** Material supplied follows **

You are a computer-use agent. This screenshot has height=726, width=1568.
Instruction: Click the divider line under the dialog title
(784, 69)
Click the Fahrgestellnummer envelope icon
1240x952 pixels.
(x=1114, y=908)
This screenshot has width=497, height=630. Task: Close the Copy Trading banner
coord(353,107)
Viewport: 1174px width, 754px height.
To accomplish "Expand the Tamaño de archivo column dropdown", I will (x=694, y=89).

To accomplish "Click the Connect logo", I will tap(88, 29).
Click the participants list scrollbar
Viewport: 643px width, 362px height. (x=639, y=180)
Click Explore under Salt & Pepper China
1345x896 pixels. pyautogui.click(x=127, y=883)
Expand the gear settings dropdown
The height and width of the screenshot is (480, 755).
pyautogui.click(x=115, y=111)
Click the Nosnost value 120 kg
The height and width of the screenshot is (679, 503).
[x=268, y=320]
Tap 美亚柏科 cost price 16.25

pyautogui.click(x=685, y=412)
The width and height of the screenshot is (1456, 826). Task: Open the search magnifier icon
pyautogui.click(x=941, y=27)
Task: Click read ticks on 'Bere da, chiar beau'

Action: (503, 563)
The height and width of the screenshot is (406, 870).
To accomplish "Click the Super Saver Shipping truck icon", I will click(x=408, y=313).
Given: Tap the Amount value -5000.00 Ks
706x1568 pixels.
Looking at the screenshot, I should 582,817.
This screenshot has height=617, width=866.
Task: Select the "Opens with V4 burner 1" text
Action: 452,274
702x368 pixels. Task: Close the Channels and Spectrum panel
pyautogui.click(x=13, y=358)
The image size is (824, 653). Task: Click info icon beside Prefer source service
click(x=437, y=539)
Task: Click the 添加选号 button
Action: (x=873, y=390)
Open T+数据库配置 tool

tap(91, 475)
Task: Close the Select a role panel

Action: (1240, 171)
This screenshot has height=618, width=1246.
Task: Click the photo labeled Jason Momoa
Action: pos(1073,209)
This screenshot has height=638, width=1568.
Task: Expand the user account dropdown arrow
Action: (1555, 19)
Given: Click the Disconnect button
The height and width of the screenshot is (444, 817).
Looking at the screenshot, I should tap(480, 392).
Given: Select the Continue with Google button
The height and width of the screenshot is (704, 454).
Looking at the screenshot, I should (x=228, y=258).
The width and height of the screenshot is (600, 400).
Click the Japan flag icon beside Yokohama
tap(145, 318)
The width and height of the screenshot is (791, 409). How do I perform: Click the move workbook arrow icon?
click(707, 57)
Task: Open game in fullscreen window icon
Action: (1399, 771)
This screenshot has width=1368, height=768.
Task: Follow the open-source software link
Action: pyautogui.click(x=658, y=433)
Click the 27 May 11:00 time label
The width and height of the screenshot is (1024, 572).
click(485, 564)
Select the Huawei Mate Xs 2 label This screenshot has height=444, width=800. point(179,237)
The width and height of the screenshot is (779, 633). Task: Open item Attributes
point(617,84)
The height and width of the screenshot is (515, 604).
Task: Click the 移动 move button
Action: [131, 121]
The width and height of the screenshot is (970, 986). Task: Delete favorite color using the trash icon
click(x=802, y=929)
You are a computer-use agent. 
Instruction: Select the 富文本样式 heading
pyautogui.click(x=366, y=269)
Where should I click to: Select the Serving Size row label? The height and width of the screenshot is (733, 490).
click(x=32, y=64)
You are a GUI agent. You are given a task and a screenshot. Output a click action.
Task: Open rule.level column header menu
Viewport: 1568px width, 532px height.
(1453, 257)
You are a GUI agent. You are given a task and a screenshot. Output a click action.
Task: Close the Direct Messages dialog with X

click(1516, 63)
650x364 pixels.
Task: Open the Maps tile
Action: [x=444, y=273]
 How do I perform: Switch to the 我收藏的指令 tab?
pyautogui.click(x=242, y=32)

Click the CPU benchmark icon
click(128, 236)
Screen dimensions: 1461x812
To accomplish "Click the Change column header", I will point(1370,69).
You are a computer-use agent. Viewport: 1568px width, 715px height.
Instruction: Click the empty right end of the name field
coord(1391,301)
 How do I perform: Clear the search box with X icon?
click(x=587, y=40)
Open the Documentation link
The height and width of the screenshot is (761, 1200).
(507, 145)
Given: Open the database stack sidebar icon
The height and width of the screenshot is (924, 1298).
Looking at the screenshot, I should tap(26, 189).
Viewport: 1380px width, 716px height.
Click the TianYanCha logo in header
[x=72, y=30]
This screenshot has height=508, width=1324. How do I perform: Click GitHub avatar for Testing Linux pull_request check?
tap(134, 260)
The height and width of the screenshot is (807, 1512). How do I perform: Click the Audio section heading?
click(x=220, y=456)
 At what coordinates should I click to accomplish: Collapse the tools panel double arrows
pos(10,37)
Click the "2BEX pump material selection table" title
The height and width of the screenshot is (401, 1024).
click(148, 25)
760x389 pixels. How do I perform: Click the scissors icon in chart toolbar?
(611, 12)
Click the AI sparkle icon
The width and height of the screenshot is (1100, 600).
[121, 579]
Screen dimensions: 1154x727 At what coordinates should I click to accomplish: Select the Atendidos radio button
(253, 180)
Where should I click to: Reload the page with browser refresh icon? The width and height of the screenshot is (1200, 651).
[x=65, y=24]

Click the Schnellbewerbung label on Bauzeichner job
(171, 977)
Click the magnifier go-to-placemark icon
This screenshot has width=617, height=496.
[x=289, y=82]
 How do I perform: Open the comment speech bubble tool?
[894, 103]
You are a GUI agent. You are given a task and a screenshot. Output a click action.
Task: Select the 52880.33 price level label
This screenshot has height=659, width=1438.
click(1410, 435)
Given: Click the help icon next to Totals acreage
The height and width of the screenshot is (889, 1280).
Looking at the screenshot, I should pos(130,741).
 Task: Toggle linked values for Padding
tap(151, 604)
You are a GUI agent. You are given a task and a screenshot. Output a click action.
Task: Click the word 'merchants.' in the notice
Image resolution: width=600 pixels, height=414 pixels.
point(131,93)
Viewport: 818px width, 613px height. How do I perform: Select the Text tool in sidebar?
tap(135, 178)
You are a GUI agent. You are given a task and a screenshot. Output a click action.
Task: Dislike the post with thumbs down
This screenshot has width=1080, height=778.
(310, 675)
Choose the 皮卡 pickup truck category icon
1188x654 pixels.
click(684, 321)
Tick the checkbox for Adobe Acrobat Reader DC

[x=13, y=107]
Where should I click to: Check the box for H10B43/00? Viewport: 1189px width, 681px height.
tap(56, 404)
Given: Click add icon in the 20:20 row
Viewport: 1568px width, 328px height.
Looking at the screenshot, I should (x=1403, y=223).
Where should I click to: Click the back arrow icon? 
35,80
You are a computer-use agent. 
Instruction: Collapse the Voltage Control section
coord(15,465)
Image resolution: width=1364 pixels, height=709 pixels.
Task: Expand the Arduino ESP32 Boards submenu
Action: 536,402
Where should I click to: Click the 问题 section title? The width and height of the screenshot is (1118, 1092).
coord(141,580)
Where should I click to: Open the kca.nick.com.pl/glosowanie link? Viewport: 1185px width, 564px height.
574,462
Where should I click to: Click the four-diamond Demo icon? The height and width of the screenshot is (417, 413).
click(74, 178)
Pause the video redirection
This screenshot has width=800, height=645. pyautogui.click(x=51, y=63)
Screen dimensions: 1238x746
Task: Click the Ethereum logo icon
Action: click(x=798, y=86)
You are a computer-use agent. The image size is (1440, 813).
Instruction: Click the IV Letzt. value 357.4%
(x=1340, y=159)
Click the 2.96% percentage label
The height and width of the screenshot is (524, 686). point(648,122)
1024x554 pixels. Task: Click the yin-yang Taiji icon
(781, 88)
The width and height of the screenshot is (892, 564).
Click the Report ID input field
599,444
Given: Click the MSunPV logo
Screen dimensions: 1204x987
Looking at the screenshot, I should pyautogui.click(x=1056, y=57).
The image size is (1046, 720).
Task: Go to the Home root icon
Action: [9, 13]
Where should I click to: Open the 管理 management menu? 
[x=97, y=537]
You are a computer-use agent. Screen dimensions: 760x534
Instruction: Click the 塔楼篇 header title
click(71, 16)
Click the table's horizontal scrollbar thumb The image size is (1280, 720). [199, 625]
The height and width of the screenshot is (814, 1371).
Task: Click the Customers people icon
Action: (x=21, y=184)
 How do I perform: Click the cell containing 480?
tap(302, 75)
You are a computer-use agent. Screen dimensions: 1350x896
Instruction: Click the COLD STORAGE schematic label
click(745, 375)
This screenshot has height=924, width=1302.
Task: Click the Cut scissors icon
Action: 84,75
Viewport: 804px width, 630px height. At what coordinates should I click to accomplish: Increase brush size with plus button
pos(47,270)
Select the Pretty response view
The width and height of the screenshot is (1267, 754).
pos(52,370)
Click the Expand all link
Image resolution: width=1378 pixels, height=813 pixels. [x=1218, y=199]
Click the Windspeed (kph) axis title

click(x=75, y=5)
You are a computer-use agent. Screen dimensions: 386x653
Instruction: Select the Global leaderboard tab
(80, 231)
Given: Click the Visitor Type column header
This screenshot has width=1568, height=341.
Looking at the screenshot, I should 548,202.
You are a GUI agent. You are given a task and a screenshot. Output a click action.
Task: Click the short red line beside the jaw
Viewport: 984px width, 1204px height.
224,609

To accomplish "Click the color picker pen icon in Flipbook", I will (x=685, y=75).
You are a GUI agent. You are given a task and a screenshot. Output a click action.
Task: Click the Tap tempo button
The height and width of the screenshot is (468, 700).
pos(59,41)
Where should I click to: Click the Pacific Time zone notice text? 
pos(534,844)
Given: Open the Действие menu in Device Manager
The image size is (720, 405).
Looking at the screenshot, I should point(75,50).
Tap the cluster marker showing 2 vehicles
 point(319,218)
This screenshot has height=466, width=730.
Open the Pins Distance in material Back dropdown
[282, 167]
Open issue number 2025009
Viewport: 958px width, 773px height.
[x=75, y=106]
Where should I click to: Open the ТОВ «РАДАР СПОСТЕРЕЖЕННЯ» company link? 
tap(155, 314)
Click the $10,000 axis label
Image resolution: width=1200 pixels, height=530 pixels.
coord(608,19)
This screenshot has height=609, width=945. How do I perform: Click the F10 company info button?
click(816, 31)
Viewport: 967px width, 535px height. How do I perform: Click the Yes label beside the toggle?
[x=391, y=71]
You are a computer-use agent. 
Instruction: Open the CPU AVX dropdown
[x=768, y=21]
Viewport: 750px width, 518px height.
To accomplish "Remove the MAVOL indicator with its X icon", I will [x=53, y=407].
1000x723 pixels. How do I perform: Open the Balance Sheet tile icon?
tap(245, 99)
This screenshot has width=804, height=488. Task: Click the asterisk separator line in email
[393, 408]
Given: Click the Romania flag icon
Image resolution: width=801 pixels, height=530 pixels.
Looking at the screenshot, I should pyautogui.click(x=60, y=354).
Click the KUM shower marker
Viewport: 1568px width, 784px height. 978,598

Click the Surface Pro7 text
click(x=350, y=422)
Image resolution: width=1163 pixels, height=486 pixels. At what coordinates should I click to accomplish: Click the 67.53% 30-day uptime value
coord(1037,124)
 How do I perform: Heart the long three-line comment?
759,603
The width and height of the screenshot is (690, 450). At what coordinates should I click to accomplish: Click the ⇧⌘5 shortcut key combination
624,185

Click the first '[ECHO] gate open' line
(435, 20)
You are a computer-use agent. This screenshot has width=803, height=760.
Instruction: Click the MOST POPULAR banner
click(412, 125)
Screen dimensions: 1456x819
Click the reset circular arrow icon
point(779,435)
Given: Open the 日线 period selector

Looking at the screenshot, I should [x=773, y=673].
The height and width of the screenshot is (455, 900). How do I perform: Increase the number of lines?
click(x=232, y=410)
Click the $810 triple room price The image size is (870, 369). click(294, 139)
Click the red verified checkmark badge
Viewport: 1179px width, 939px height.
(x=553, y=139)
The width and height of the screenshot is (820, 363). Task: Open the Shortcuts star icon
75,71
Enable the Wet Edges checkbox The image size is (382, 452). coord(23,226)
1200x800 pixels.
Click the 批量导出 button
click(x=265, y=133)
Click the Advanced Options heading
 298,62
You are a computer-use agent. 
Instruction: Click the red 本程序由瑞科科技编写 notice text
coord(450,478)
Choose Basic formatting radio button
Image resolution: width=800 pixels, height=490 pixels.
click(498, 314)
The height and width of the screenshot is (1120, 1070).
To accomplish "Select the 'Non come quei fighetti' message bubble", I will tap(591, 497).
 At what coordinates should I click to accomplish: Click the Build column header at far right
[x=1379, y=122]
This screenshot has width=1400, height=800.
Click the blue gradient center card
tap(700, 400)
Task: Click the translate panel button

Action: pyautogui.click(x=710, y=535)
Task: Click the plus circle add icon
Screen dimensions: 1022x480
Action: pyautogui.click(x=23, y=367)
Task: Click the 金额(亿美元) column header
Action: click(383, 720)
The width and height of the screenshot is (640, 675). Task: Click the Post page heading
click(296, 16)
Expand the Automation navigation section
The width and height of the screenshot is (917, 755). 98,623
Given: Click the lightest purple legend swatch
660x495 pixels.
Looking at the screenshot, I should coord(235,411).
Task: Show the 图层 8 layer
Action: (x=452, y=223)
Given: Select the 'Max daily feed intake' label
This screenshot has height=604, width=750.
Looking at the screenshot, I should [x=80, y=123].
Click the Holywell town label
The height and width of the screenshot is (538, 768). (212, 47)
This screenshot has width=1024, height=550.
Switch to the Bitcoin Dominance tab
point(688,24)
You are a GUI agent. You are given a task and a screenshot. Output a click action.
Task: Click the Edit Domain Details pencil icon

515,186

** End of Material supplied **

To do:
Return every line in the listing that contains the word "computer".

Task answer:
You are a computer-use agent. This screenshot has height=726, width=1568.
You are a computer-use agent. 
You are a computer-use agent. Viewport: 1568px width, 715px height.
You are a computer-use agent. 
You are a computer-use agent. The image size is (1440, 813).
You are a computer-use agent. Screen dimensions: 760x534
You are a computer-use agent. Screen dimensions: 1350x896
You are a computer-use agent. Screen dimensions: 386x653
You are a computer-use agent. 
You are a computer-use agent. This screenshot has width=803, height=760.
You are a computer-use agent. 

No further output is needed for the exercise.